### EXERCISE DESCRIPTION
Produce word for word the lines of the data below running from the one that has "Given: Expand the toolbar overflow chevron" to the one that has "This screenshot has width=296, height=137.", inclusive, and no others.

### MATERIAL FOR THIS EXERCISE
• • • • •

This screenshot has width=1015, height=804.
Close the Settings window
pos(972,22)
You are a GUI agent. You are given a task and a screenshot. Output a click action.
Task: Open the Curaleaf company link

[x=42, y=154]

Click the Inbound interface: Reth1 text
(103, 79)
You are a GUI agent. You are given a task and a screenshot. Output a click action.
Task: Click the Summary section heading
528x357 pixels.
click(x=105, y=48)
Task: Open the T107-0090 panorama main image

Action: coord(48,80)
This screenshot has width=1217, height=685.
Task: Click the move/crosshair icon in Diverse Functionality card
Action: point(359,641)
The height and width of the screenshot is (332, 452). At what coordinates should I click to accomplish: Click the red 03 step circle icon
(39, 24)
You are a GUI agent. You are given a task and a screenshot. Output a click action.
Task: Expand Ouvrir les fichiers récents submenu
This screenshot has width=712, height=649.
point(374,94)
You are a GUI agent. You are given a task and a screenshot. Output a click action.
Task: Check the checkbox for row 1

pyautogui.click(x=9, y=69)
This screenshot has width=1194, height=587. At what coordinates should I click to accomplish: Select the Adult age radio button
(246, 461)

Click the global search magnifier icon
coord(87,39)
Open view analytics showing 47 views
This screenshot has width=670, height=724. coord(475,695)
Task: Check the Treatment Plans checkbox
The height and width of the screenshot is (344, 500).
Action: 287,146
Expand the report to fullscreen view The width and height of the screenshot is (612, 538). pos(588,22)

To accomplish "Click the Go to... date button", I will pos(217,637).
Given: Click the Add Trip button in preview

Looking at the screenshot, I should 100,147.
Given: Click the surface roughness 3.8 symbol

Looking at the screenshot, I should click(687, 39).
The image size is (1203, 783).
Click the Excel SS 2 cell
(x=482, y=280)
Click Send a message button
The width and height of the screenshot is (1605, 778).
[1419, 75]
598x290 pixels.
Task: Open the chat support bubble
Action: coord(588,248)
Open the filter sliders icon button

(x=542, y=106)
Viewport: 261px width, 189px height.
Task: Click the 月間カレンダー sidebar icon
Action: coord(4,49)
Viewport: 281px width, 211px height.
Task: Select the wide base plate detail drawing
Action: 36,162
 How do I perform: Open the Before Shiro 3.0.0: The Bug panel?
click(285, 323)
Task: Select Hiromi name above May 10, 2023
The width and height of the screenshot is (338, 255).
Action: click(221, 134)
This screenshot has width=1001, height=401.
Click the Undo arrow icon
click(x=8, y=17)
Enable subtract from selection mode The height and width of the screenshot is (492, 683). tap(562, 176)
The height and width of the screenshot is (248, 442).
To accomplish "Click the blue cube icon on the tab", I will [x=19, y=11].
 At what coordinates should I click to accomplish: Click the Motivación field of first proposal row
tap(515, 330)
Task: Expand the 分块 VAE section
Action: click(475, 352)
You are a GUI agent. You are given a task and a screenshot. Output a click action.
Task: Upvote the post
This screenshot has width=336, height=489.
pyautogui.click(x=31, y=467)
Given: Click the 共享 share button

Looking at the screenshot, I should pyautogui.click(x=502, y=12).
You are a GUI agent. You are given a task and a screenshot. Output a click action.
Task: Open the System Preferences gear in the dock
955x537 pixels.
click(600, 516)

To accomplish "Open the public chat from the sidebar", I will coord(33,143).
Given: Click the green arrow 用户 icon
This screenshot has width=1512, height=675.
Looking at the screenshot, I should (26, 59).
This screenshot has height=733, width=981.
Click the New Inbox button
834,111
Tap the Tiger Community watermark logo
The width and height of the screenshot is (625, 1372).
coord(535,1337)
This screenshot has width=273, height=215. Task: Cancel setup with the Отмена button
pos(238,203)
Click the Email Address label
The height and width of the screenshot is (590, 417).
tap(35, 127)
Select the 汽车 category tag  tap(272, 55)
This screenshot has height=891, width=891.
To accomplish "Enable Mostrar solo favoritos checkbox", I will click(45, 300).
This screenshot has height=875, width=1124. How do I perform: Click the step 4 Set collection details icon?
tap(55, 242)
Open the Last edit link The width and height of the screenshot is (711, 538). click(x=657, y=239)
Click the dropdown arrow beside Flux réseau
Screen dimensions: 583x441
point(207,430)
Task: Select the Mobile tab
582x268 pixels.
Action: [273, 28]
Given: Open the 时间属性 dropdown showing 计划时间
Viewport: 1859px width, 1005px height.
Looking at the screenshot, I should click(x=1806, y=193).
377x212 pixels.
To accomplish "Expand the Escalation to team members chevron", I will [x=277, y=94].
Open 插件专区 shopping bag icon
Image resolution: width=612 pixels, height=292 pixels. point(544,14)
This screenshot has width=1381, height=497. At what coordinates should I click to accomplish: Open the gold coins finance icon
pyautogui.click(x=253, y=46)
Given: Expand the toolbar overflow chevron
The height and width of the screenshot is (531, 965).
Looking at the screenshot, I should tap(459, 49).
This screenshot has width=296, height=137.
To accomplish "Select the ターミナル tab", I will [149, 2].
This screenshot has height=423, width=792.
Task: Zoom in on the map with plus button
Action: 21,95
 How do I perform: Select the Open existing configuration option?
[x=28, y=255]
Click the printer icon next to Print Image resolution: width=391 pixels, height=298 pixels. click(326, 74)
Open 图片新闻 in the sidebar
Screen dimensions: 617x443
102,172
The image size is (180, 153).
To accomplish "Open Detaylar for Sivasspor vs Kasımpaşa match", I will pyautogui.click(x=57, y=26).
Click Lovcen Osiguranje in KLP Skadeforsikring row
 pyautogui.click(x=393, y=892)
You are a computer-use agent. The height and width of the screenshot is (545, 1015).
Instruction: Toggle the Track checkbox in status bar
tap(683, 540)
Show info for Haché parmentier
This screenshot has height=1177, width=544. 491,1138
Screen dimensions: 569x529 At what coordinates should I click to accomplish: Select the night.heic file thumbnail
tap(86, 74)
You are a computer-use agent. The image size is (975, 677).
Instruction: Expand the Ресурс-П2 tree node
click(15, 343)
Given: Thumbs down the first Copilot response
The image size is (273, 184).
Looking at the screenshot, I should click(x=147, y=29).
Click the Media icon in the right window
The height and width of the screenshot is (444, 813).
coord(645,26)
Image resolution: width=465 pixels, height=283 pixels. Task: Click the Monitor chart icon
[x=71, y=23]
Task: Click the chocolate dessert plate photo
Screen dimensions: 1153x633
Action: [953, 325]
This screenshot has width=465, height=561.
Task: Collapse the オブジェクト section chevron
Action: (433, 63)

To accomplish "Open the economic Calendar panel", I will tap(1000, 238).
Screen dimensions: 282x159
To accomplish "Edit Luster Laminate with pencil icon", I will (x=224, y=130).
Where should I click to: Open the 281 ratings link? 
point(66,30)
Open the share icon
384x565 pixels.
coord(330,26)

• • • • •

### RESULT FOR THIS TASK
Given: Expand the toolbar overflow chevron
The height and width of the screenshot is (531, 965).
Looking at the screenshot, I should tap(459, 49).
This screenshot has width=296, height=137.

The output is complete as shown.